It’s Thursday night and I’ve finished my final training sessions for the Synergy Pro BJJ comp this weekend. I’ve had a near-perfect lead-up, with no personal stress, minimal injury and little disruption to my training routine.
The final week before any fight or competition is, for me, always a relatively light one. I halve the duration of my training sessions, and switch from full rolling to doing drills which are specific to my game-plan. My priority is being mentally and physically fresh, fully recovered, on weight, focused and happy. So far, I consider this week successful, because I am all of these things. The soreness of the last and hardest weeks of full training is gone; the minor injuries I that accrued have almost completely healed.
Tapering is not a new or revolutionary concept. Any strength and conditioning coach or experienced athlete is familiar with the concept. However, as I have discovered over many years of training in different disciplines with different coaches, not all martial artists do what is physiologically best.
Part of the reason for this is that martial arts and combat sports involve so many intangible psychological factors, that sometimes it is worth sacrificing a physical advantage to gain a mental one. So, for example, some people will roll hard all the way up to a couple of days before competition, despite the dilemma that this may pose in terms of impaired recovery or risk of injury, but the mental edge that they personally gain from this makes it worth it for them.
Without a grounding in sports psychology, exercise science, or coaching protocol, many people use their own personal preferences as benchmarks by which to judge others’ methods. However, just because something works for one person, does not mean that it’s the right method for another.
I am keenly aware that not everyone agrees with the need to taper before competition, and that is ok with me. If I perform well, it validates my method to some extent, but I don’t really care about that.
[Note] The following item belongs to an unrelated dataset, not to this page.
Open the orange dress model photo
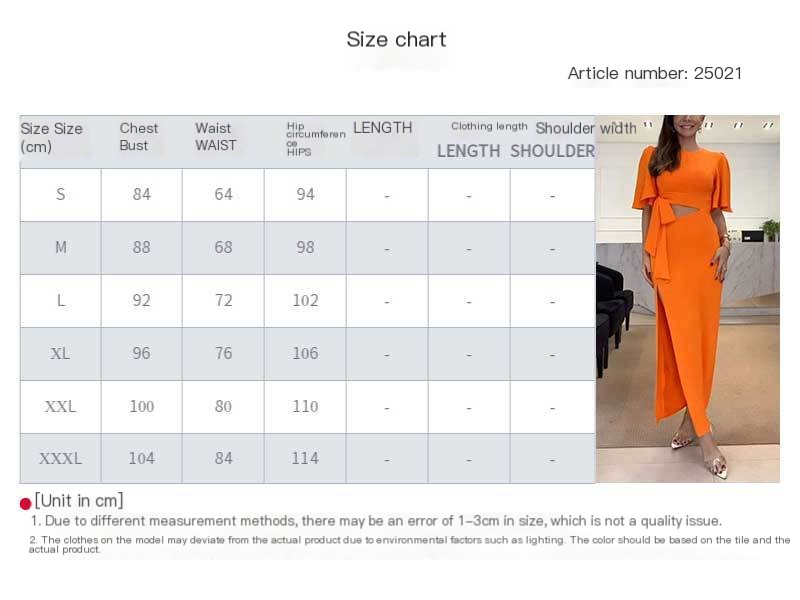Screen dimensions: 800x600 pyautogui.click(x=687, y=298)
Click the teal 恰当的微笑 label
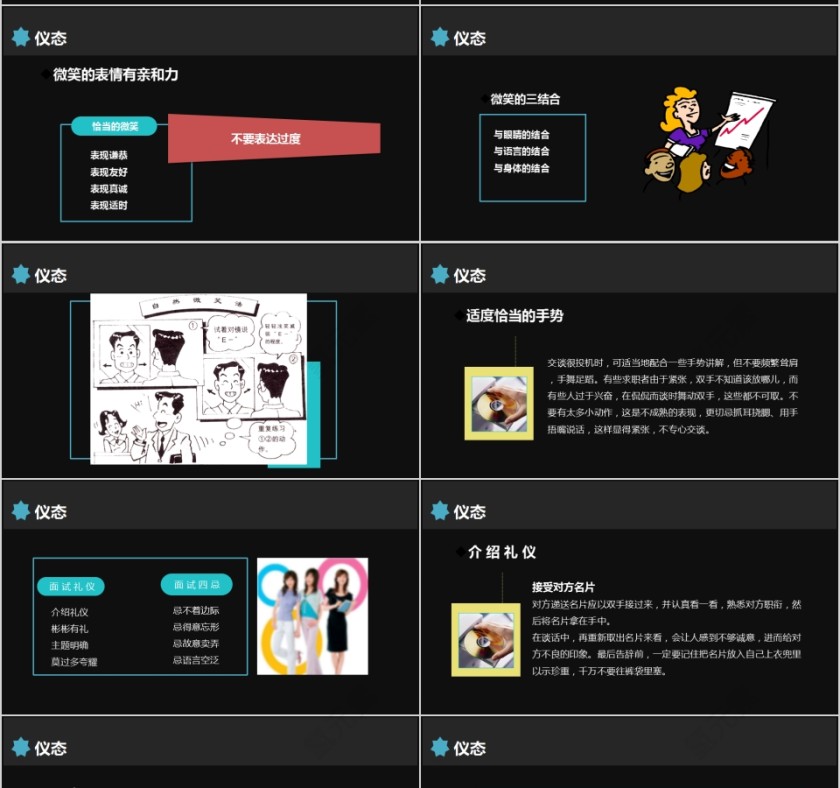840x788 pixels. click(113, 126)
If I fail to perform well, I – and my method – can be blamed. I am also ok with this.
For many years, I shouldered what I call the Burden of Proof. I did stupid things – over-trained, pushed through injuries and made them chronic, over-committed to the detriment of my education, finances, personal relationships and overall happiness – because I needed to prove myself to the people around me at the time in order to be taken seriously.
Let’s be clear – all rookies need to go through some kind of process of proving themselves, in any context, be it on the mats, at work, or in a social circle. These processes may not be as apparent as they are in combat sports, but they are there.
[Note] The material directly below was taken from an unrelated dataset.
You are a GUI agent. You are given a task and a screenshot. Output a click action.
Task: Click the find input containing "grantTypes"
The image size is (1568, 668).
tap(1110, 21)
However, I always felt that I was responsible for an added burden – I was not only proving my commitment and worth as an individual, but proving some inherently misogynistic people wrong about everything that they believed about women.
Back when I first started out in combat sports – in South Australia, in any case – there was no concept that this could be any different for me. Combat sports were still male-dominated, both within local gyms and on a global scale. Women were not allowed to box in New South Wales. Women’s fights were never telecast. There were very few high-profile female fighters, and certainly no all-female fight teams.
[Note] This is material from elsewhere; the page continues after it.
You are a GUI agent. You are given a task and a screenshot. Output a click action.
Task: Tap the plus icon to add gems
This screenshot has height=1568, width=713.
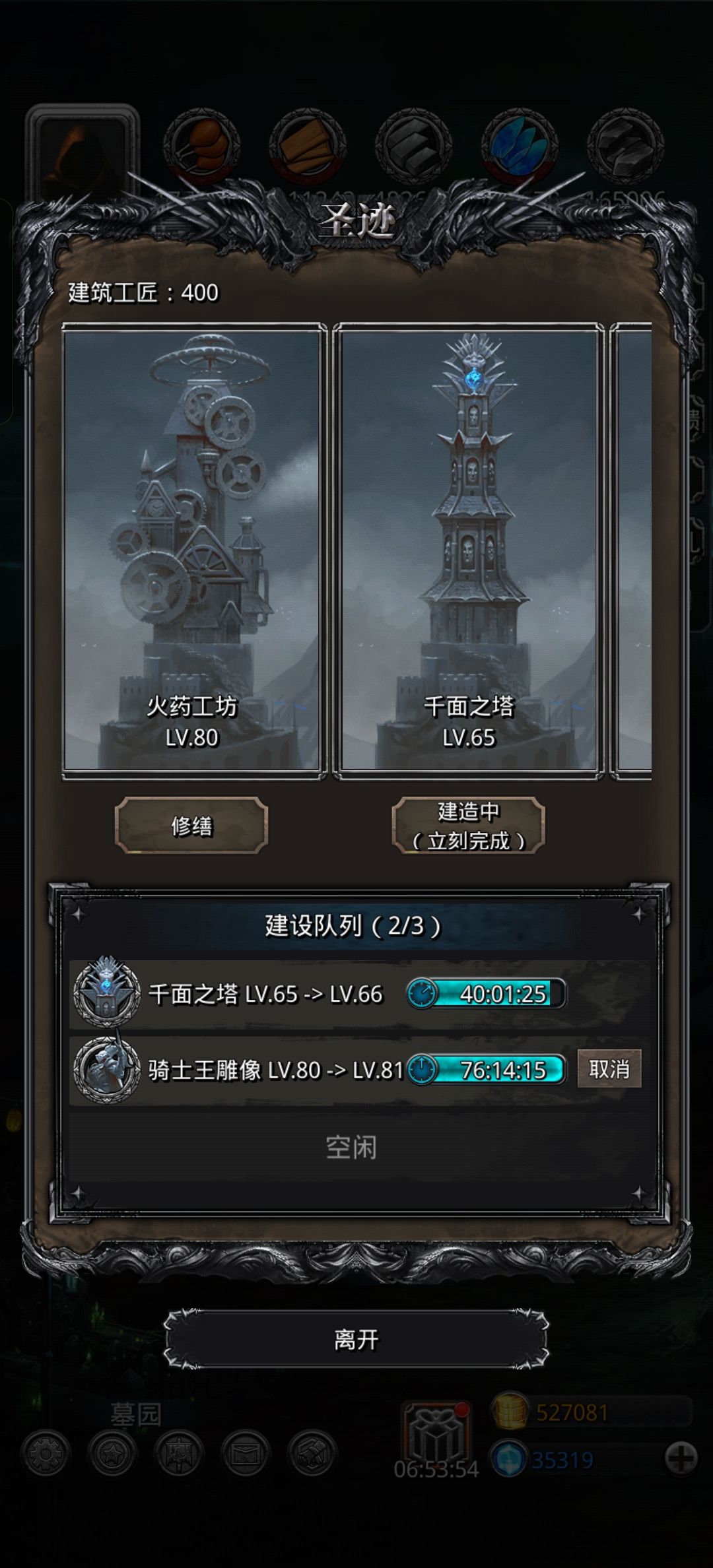coord(681,1458)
I simply accepted that as a female athlete in combat sports I would always have to work twice as hard for half the respect.
In some cases, shouldering the burden of working against this stigma may have been a good thing – for a long time, I was the first one at training and the last one to leave; I would train on my birthday, on New Years’ Day, on Chirstmas Day. But the sense that to show any weakness would be to have those around me condemn me as “just a girl” – with all of the weak, passive connotations held by the people around me at the time – drove me to train to the point where it was no longer beneficial, where I created chronic injuries, and Chronic Fatigue Syndrome, and where I was not truly focused on becoming a better athlete but on simply being heroic for its own sake.
There is security in doing what people view as “right”. If you shred your knee ligaments while doing wind sprints because you lifted your hardest that morning, you were dehydrated from cutting out water weight that day, you wrestled all practice on a strained MCL, and still ran your hardest with sloppy form on your sprints while hurt, exhausted, and trying to do jump-push offs on the wall, then you’re a hero. You worked so hard that nobody could ever criticize what you did out of valiant zealotry for your sport.
When you take rests as needed, while still working 100% on what you can, even if it’s film review and looking up wrestling techniques on Youtube, you have no injury excuse for losing. It’s all on you, and that’s scary.
When you get your body fat levels down to 3% so that you can maintain energy levels for competition, then you have no excuse of cutting too much weight when you lose. It all comes back to your performance, and that is scary.
One of the things that I love about getting older is that I care much less about what other people think of me now. Chronic Fatigue Syndrome showed me very clearly that those same people who required me to work so hard to “prove myself” to them didn’t give a damn about me when I was too sick to leave the house to buy food, or when the ligaments and cartilage in my wrist were too shredded for me to even hold a pen.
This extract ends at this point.